YOUR INSTRUCTIONS: Your output should be the line with "Select the 12/27/2017 date cell" and all following lines of the data below, through the end, repeated exactly.

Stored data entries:
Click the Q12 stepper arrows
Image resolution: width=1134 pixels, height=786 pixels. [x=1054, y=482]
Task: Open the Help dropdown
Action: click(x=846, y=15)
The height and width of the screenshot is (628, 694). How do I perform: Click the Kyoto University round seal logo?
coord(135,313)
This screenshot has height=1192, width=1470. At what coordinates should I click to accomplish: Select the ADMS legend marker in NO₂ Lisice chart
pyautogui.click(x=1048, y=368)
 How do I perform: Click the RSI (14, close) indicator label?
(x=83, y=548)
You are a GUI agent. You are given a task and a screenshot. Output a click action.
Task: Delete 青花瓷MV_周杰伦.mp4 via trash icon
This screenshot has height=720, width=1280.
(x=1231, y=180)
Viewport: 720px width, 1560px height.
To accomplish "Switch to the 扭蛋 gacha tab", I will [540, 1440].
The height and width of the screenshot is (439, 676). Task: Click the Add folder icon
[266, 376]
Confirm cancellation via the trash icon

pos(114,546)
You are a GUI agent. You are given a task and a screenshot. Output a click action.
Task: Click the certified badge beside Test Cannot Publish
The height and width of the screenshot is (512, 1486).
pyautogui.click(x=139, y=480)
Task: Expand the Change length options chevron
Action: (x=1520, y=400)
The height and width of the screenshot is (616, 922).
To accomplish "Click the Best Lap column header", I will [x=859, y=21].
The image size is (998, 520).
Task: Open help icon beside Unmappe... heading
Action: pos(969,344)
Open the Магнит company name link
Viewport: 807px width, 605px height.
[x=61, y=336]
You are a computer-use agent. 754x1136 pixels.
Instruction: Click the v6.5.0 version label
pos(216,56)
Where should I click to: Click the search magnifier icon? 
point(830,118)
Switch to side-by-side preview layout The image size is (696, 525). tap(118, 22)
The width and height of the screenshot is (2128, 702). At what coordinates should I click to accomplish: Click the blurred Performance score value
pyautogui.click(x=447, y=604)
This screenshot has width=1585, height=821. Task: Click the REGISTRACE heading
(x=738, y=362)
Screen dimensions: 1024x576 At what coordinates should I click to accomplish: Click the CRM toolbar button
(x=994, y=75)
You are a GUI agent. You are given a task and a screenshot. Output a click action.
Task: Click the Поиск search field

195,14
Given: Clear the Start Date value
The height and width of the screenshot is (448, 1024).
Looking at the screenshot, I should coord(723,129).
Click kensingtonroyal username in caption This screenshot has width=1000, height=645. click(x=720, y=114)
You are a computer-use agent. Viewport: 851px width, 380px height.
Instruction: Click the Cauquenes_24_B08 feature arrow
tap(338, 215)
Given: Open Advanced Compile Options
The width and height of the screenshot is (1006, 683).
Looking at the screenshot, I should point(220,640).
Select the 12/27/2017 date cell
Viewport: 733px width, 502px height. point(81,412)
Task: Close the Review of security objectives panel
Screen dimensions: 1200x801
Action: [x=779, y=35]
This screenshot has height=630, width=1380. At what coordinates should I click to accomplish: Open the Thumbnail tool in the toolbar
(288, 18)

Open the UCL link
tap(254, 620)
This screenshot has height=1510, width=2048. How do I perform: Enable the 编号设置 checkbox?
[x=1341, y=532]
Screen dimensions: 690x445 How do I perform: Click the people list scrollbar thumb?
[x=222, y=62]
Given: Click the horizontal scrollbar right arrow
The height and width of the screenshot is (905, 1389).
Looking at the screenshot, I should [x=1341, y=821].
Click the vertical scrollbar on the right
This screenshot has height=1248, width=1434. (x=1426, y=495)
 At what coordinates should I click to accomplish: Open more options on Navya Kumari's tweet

ANSWER SECTION:
Select the 12/27/2017 date cell
Viewport: 733px width, 502px height. point(81,412)
Task: Close the Review of security objectives panel
Screen dimensions: 1200x801
Action: [x=779, y=35]
This screenshot has height=630, width=1380. At what coordinates should I click to accomplish: Open the Thumbnail tool in the toolbar
(288, 18)

Open the UCL link
tap(254, 620)
This screenshot has height=1510, width=2048. How do I perform: Enable the 编号设置 checkbox?
[x=1341, y=532]
Screen dimensions: 690x445 How do I perform: Click the people list scrollbar thumb?
[x=222, y=62]
Given: Click the horizontal scrollbar right arrow
The height and width of the screenshot is (905, 1389).
Looking at the screenshot, I should [x=1341, y=821].
Click the vertical scrollbar on the right
This screenshot has height=1248, width=1434. (x=1426, y=495)
 At what coordinates should I click to accomplish: Open more options on Navya Kumari's tweet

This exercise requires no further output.